Sikap kita dalam melihat permasalahan harus obyektif (tidak memihak), adil, dan tidak  dipengaruhi hawa nafsu atau fanatisme kelompok.

Allah SWT berfirman:
إِنَّ اللهَ يَأْمُرُكُمْ أَنْ تُؤَدُّوا اْلأمَانَاتِ إِلىَ أَهْلِهَا وَإِذَا حَكَمْتُمْ بَيْنَ النَّاسِ أَنْ تَحْكُمُوْا بِاْلعَدْلِ
"Sesungguhnya Allah menyuruh kamu menyampaikan amanat kepada yang berhak menerimanya, dan (menyuruh kamu) apabila menetapkan hukum di antara manusia supaya kamu menetapkan  dengan adil.” 
(S. An-Nisa: 4]

Misalnya jika kita berbicara tentang tawassul, maka kumpulkanlah pendapat para ulama dalam masalah ini baik yang setuju atau tidak, kemudian bandingkanlah pendapat-pendapat tersebut.
Dalam melihat masalah tawassul ini jauhkanlah pengaruh atau pandangan suatu kelompok dalam Islam, entah itu NU, Muhammadiyah, Salafi atau yang lainnya.
Insya Allah dengan cara ini kita akan mendapatkan kebenaran dan kebaikan.

b.

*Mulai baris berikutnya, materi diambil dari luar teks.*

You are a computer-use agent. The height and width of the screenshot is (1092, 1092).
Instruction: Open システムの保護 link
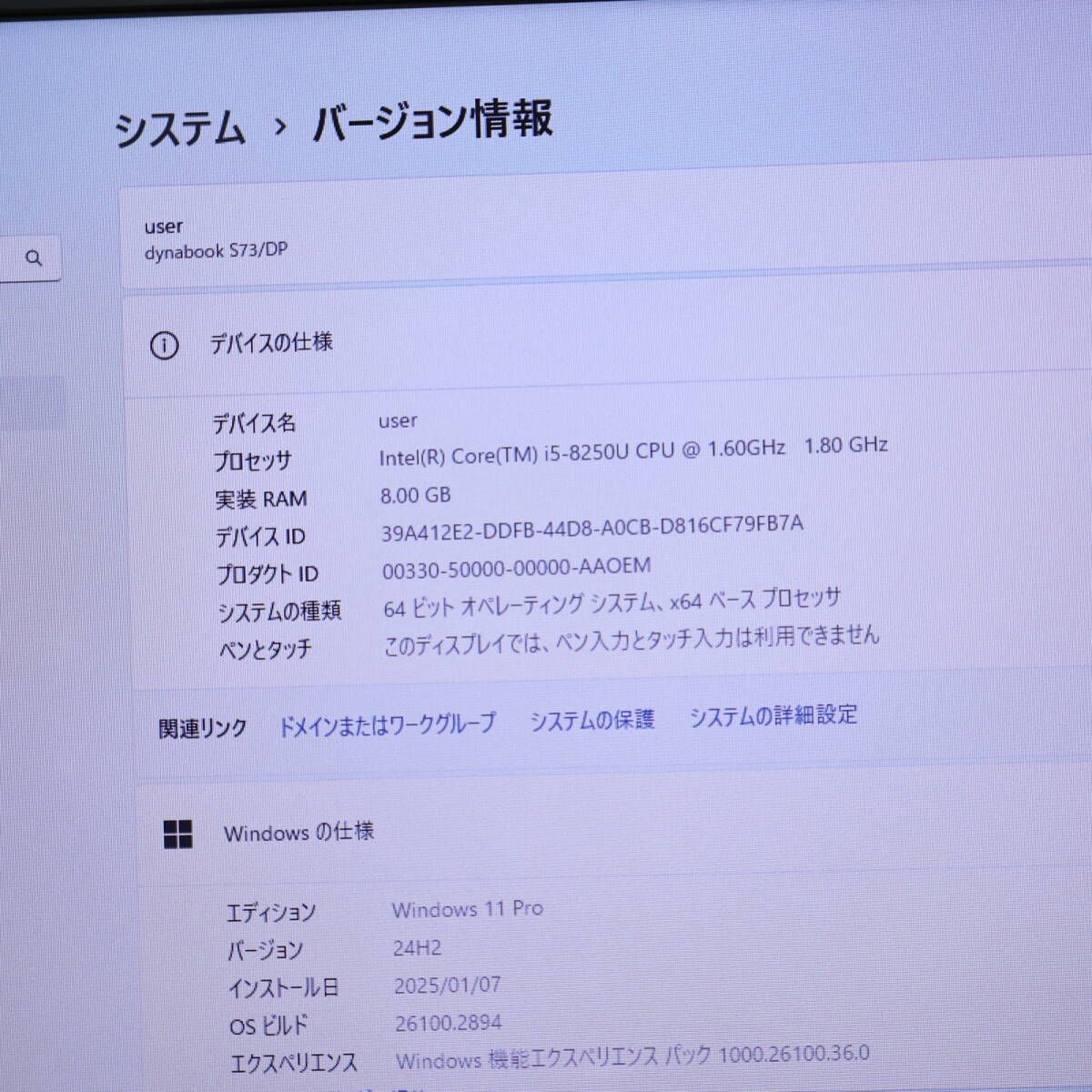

Berbaik sangka dan mencoba mencari alasan atau latar belakangan yang mungkin memperbolehkan perbuatan tersebutDengan cara ini kita dapat mengurangi tuduhan-tuduhan bid’ah kepada saudara-saudara kita dan menghindarkan perpecahan dalam diri umat Islam

Umar bin al-Khattab berkata:
 وَضَعْ أَمْرَ أَخِيْكَ عَلىَ أَحْسَنِهِ حَتىَّ يَأْتِيَكَ مِنْهُ مَا يَغْلِبُكُ،  وَلاَ تَظُنُّ بِكَلِمَةٍ خَرَجَتْ مِنْ مُسْلِمٍ شَرًّا وَأَنْتَ تَجِدُ لَهَا فِى الْخَيْرِ مَحْمَلاً:
"Letakkanlah perkara saudaramu kepada hal yang paling baik sehingga  datang kepadamu hal yang mengalahkannya, dan janganlah kamu menyangka   jelek akan suatu kalimat yang keluar dari mulut seorang muslim sedangkan kamu menemukan kemungkinan yang baik bagi kalimat itu."

Misalnya jika kita melihat saudara kita suka berziarah kubur dan berdoa disana, janganlah kita terburu-buru mengatakan bahwa ia musyrik,
Karena ziarah kubur sendiri dianjurkan oleh Nabi SAW dan tidak ada larangan dari Rasulullah untuk berdoa di kuburan, bahkan beliau menganjurkan membaca salam (do'a) saat kita memasuki kuburan.

c. Mengkofirmasi (mencek) kebenarannyaBenarkah orang itu melakukan perbuatan tersebut, atau tidak ?
Tanyakan kepada orang yang berbuat apa alasan ia melakukan perbuatan tersebut.
Kemudian tanyalah apakah ia memiliki alasan atau dasar untuk mengerjakan perbuatan tersebut.
Allah SWT berfirman:
يَا آيُّهَا الَّذِيْنَ آمَنُوا إِنْ جَاءَكُمْ فَاسِقٌ بِنَبَأٍ فَتَبَيَّنُوا أَنْ تُصِيْبُوْا قَوْمًا بِجَهَالَةٍ فَتُصْبِحُوْا عَلىَ مَا فَعَلْتُمْ بِهِ نَادِمِيْنَ
"Hai orang-orang yang beriman, jika datang kepadamu orang fasik  membawa suatu berita, maka periksalah dengan teliti agar kamu tidak  menimpakan suatu musibah kepada suatu kaum tanpa mengetahui keadaannya  yang menyebabkan kamu menyesal atas perbuatanmu itu." 
[S. al-Hujarat : 6]

Semoga sedikit uraian dari kami dapat bermanfaat.